Posted by robd on May 08, 2019
Networking / No Comments

I’ve been running iperf a lot recently, which is a tool to measure TCP, UDP and bandwidth performance across a network.  I’ve been running this specially from the users computer to a local server i.e. not across a WAN or MPLS etc.

The users computer has a 1GB connection to the switch and from there the switch is connected to the server via a 10GB NIC.

On the server I ran:

iperf3.exe -S

On the client I ran:

iperf3.exe -c 10.52.7.73 -R

Below are my initial results, as you can see the connection is nearly maxing out its 1GB connection:

[ ID] Interval           Transfer     Bandwidth

[  4]   0.00-10.00  sec  1.10 GBytes   942 Mbits/sec             sender

[  4]   0.00-10.00  sec  1.10 GBytes   941 Mbits/sec             receiver

 

I then ran the same test but increasing the TCP connections to better simulate a heavy network application.  From the screen shot below the network is performing well.
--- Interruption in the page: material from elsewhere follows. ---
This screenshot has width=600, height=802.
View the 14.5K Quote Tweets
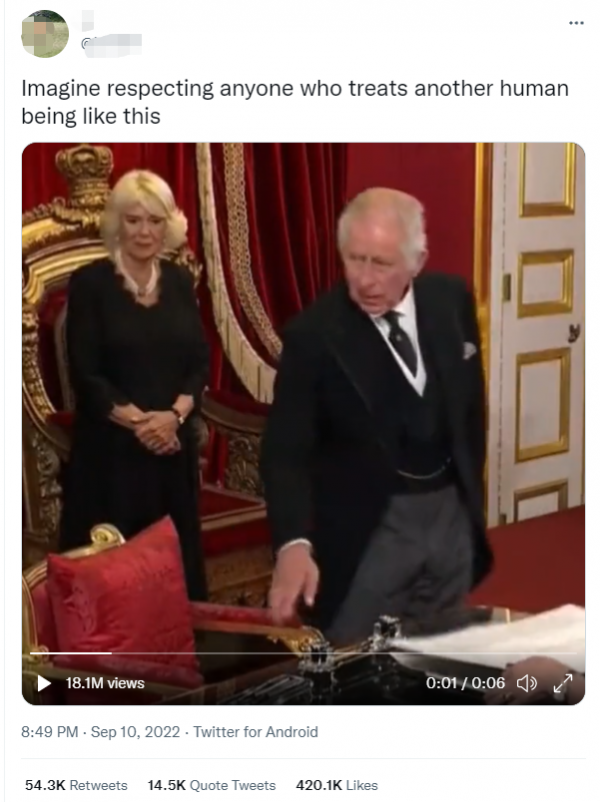(x=212, y=785)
iperf3.exe -c 10.52.7.73 -R -P 20

So what do all the switches mean:

-t  option used in the above command tells to transfer data for 20 seconds.

-w will specify your desired window size value.  Whenever two machines are communicating with each other, then each of them will inform the other, about the amount of bytes it is ready to receive at one time. In other words, the maximum amount of data that a sender can send the other end, without an acknowledgement is called as Window Size.

-P 20 will increase the number of parallel TCP connections i.e. to 20 (Parallel TCP connections).

-R enabled reverse connections to and from the server

-I Changes the interval between periodic bandwidth tests. For example, -i 60 will make a new bandwidth report every 60 seconds. The default is zero, which performs one bandwidth test.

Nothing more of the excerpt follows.